▶ [WORK REQUIRED]:
Output the passage of the USDA bribery article between "In court documents, prosecutors" and "late Tuesday afternoon.", inclusive, copying it word for word.

▶ [SELECTED TEXT]:
Richard Holman, 69, of Fairfax County, will also pay a $110,000 fine for the multiyear scheme that involved more than $19 million in USDA contracts. At the time of the offense, Holman was the chief of the physical security division of the U.S. Department of Agriculture Office of Homeland Security and Emergency Coordination.

“Mr. Holman accepted responsibility for his actions and we respect the sentence issued by the court today,” his attorney David Benowitz said.

Holman pleaded guilty in May to one count of bribery.

Between July 2013 and December 2015, according to court records, Holman and other USDA officials were given items such as Corvette wheels, concert tickets, fees for concierge medical services, and prescription drugs and other items from a security firm called Communications Resources and its former vice president and chief operating officer Eric Schneider, according to prosecutors with the U.S. attorney’s office in Washington. In return, Holman and other officials worked behind the scenes and “steered contracts to CRI in a variety of ways,” according to prosecutors.

Benowitz in court records said the scheme was a “terrible lapse in judgment” for a man who had otherwise dedicated his life to service, including a stint as an officer in the U.S. Army.

In court documents, prosecutors cast the incident as a violation of the public’s trust and had requested that Holman serve time in prison for at least a year.

Schneider, 51, pleaded guilty in November to conspiracy and obstruction for his role. His sentencing is scheduled for Oct. 4. His attorney declined to comment Tuesday.

Communications Resources did not immediately respond to requests for comment late Tuesday afternoon.

▶ [RECORDS PROVIDED]:
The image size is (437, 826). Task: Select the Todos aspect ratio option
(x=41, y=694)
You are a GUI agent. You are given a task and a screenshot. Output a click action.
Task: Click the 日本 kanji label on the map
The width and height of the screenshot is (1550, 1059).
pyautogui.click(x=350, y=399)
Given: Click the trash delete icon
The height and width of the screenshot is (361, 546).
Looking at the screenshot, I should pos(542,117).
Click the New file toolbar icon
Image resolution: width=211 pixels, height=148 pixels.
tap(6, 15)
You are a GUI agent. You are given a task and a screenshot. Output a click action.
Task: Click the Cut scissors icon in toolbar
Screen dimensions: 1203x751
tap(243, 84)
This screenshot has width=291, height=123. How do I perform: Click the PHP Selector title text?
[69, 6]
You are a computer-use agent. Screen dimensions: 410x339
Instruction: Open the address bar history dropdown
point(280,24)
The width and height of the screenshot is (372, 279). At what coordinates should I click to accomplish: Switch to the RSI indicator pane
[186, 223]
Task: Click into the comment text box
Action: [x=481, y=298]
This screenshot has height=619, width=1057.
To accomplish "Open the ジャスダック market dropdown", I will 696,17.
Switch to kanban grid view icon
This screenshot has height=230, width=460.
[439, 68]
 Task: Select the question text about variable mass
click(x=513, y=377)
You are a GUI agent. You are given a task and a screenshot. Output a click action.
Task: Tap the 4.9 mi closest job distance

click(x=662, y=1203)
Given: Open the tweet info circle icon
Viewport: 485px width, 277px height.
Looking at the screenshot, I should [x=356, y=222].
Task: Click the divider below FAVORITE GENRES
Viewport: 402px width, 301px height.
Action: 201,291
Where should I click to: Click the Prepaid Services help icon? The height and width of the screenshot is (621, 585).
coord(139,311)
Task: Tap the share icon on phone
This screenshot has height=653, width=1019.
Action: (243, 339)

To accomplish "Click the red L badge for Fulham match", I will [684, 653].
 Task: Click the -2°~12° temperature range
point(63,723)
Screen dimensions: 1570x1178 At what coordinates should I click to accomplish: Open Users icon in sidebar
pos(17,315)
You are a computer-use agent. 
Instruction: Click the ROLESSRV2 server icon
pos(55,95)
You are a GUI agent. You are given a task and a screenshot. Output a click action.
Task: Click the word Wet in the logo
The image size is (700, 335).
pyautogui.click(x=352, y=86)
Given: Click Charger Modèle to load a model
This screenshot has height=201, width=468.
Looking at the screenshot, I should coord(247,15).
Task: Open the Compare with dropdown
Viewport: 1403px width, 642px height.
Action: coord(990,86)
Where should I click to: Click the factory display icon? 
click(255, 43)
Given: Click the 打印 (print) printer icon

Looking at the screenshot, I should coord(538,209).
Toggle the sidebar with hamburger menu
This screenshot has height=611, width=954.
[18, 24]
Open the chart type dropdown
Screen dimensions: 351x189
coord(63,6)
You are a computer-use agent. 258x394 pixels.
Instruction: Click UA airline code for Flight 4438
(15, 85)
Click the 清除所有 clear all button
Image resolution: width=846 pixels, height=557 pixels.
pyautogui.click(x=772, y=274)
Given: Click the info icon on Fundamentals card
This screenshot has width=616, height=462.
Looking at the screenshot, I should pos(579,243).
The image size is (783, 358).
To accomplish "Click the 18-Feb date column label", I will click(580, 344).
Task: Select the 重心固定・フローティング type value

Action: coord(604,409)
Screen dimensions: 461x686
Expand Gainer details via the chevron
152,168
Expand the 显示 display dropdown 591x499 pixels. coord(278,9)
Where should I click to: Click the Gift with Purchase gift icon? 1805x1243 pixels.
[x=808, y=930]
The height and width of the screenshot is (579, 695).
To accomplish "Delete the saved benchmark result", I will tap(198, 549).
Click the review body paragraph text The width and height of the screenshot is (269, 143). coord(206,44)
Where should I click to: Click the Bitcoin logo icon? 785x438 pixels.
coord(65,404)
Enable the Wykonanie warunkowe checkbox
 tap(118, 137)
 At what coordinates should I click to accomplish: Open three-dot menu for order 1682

▶ [EXPECTED ANSWER]:
In court documents, prosecutors cast the incident as a violation of the public’s trust and had requested that Holman serve time in prison for at least a year.

Schneider, 51, pleaded guilty in November to conspiracy and obstruction for his role. His sentencing is scheduled for Oct. 4. His attorney declined to comment Tuesday.

Communications Resources did not immediately respond to requests for comment late Tuesday afternoon.